You don’t need to be pregnant to find Raspberry Leaf Tea beneficial, but for all the positive uses, it might be helpful to have a uterus. The number one ingredient in commercially available pregnancy teas is raspberry leaf, followed by nettles (which I also have in abundance). One of the reasons that I waited till my 9th month to start using the tea is because the leaves on my raspberry plants have finally started to flourish.
Before writing this post I wanted to do some research about which was better; using fresh leaves or dried leaves. For any and all answers for food science related questions, I turn to the bible of food science; On Food and Cooking by Harold McGee. What I found was that fresh and dried herbs contain roughly 1% of essential oils depending on the quality and the age of the herb. With fresh herbs you have the high water content of almost 90% by weight and for the dried herbs, during the drying process, you not only lose the water, but the essential volatile oils as well. If you think about it logically, the distilled essential oils might offer you the most benefit, when added to your choice of beverage, but since there is no definitive research on specific quantity recommendations, I feel safe with the infused fresh herbal teas.

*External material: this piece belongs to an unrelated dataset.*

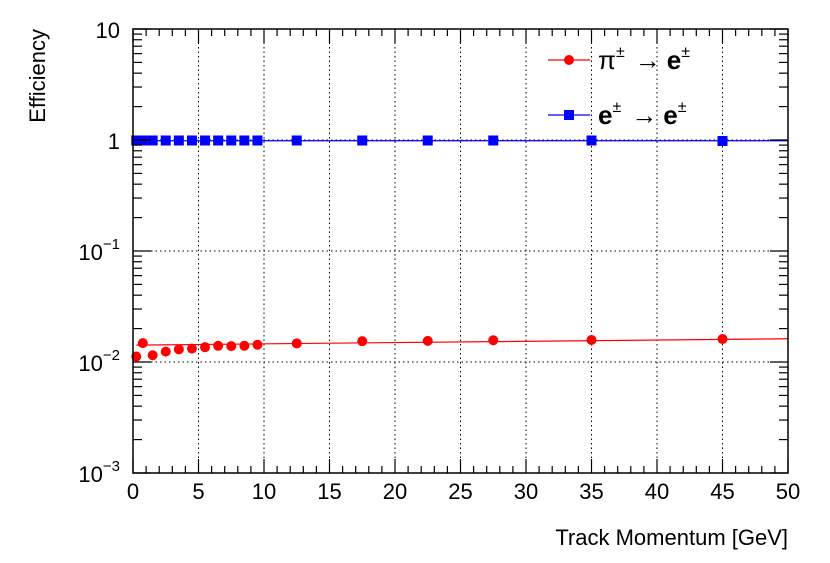 The height and width of the screenshot is (563, 830). I want to click on y-axis-title: Efficiency, so click(38, 76).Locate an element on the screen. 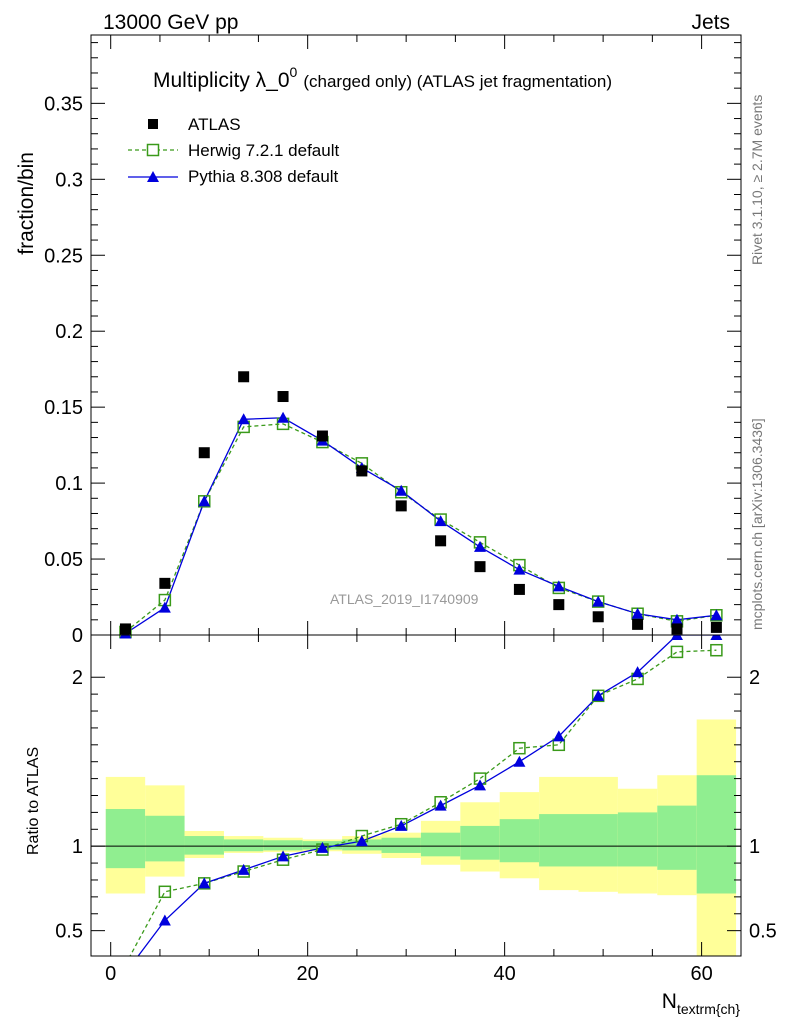  ratio-y-tick-label: 0.5 is located at coordinates (69, 932).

I use the leaves immediately after picking. The first few batches I made were rather weak, so I added more roughly chopped leaves. When you chop the leaves you expose more of the surface area, so you can extract the maximum benefits.
Some benefits include: Courtesy of Pregnancy.com.au
- Relax the smooth muscles of the uterus when it is contracting.
- Assist with the birth of the baby and the placenta.
- Calm cramping of the uterus.
- To promote a plentiful supply of breast milk.
- Provide a rich source of iron, calcium, manganese and magnesium. The magnesium content is especially helpful in strengthening the uterine muscles. Raspberry leaf also contains vitamins B1, B3 and E which are valuable in pregnancy.
I used about 25g (1oz) of fresh chopped raspberry leaves from young stalks and about 1 liter (32oz) of not quite boiling water. I let it seep for 15 – 20 minutes; this length is good for herbal teas of this sort to strengthen the brew. I like my teas sweetened with raw honey, which has health benefits all its own. My recipe might not work for everyone, since some people might not have access to a raspberry bramble in their yard, but if you are considering using raspberry leaf tea and have the chance for fresh leaves go for it.
I was a little torn about writing this post because I can’t really tell what the immediate effects of the tea are. I would like to have this baby this week or next weeks, but it doesn’t really work like that. What I am hoping to get from this tea is vitamins and minerals essential for uterine health to ease delivery and recovery. Has anyone had any experiences with raspberry leaf tea, good, bad or other? Please share!